Chia Sin Ying was a 5 year old child who was Xing Ru’s student in a kindergarten. That was her first time teaching in a kindergarten.

“To me, she was special and optimistic, she is always dancing. Thus, I hope to describe her in this painting.” Xing Ru connected the cat and child character in her painting. If we have a cat, we may know a cat’s character is like a child, so this is why Xing Ru transferred Chia Sin Ying into a character, as she could show her character freely. The little elements like a ginger bread man, and colours are the things she liked and which she has drawn before.

The title of the painting is ‘…….’, where a group of cats are showing no reaction when in actual fact a cat will jump when it sees a fish. Xing Ru wants to express a relationship between cat and fish, where both are in a state of immediacy. Cats and fishes can also be a symbol of man and desire, cats represents a person, when competing, and can be a stalemate. Unease lurking, covering the surface with calm and the sweet colours of Easter eggs and fishes patterning the cross square, we can see clearly the rear poker implying a restless heart. We may simply find the situation surrounding us in our daily lives. This is what Xing Ru observes and is trying to express that moment of state.

Among her works, “Day and Night” is the most different in presentation. It shows the day landscape and night scenery as a part of the 9 square composition.

Xing Ru uses a lot of cubism analysis from her favourite master painter, Georges Braque and Pablo Picasso during her exploration days after she graduated from Malaysia Art Institution (MIA). Day and night shows time repeated day by day, month after month and year after year. From the day she started painting, she feels that what have been heard, what have been seen and what have been done from a person’s life as a child who begins his/her memories from their kindergarten days like trying to learn to write using square exercise books.

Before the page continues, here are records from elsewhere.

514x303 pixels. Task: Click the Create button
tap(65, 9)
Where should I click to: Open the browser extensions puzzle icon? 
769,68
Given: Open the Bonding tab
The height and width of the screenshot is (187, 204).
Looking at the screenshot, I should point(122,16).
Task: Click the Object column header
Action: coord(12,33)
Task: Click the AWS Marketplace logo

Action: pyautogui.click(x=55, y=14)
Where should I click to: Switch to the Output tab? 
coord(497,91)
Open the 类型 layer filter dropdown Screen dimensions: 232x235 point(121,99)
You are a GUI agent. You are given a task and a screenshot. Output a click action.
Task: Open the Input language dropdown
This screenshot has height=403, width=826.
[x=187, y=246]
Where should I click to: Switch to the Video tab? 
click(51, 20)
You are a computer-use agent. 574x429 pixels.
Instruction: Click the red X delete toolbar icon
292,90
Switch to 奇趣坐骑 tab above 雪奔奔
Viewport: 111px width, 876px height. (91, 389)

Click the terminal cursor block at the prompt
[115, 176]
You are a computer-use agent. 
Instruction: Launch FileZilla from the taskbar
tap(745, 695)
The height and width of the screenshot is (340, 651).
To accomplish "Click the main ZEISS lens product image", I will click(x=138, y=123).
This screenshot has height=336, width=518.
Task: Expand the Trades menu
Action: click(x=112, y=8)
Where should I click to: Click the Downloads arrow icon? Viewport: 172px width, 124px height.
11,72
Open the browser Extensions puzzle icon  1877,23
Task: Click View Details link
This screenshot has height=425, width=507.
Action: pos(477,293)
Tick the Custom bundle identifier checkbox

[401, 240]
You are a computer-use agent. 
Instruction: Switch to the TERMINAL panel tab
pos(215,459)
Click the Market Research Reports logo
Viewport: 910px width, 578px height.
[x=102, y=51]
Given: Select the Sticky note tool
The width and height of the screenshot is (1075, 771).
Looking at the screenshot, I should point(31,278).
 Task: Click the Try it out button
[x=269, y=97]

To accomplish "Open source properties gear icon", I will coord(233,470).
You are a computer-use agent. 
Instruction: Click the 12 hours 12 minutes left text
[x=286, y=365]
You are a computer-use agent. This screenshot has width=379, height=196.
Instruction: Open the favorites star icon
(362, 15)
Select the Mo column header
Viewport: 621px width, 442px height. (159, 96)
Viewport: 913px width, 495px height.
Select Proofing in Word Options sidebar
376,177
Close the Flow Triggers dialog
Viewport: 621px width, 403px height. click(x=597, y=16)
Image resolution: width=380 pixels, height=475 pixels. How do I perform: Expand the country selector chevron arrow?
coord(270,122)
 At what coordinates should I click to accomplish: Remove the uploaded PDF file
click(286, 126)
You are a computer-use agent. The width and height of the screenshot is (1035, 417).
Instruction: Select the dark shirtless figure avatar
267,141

In ‘Day and Night’, Xing Ru uses more rational ways to complete the analysis. The theme and content of this piece of work is more complex than the previous one. She tries to keep some emotional part, and makes a conversion of style from the previous. The composition of rational and analysis has increased.

For Xing Ru, “A source of inspiration to my work is continuous learning, exploring, and a sustained dialogue with myself. So, the rule is to explore, balance and move forward in my life and create creative ideas.”

In her new series, her idea moved to the seas and universe. From the artists’ progress, it happened naturally closer to her 1st solo exhibition in Galeri Chandan. When Xing Ru thinks of a cat, she will naturally link it to fishes, and fishes are in the sea, and the sea is linked to the sky. In addition, sea and sky are symbols of freedom and will always remain as her favorite. What she thinks is what she paints, her work is her manifestation of the present.

Would she wonder if the cat’s character could influence the audience to her works? Xing Ru feels that “ornamental paintings for me is a pure emotional commitment, the audience will ignore my presentation because of the cat’s character and my theme, which I think is inevitable, so the viewer’s thoughts and ideas will not unduly influence my creation’s attitude.”

Art creation for Xing Ru is what she loves most, as she said “I love art and I had a chance to study art. My parents gave me a lot of support and tolerated me. To be an artist, this is what I must keep doing when I have the chance. As luck would have it, I will become a full time artist.”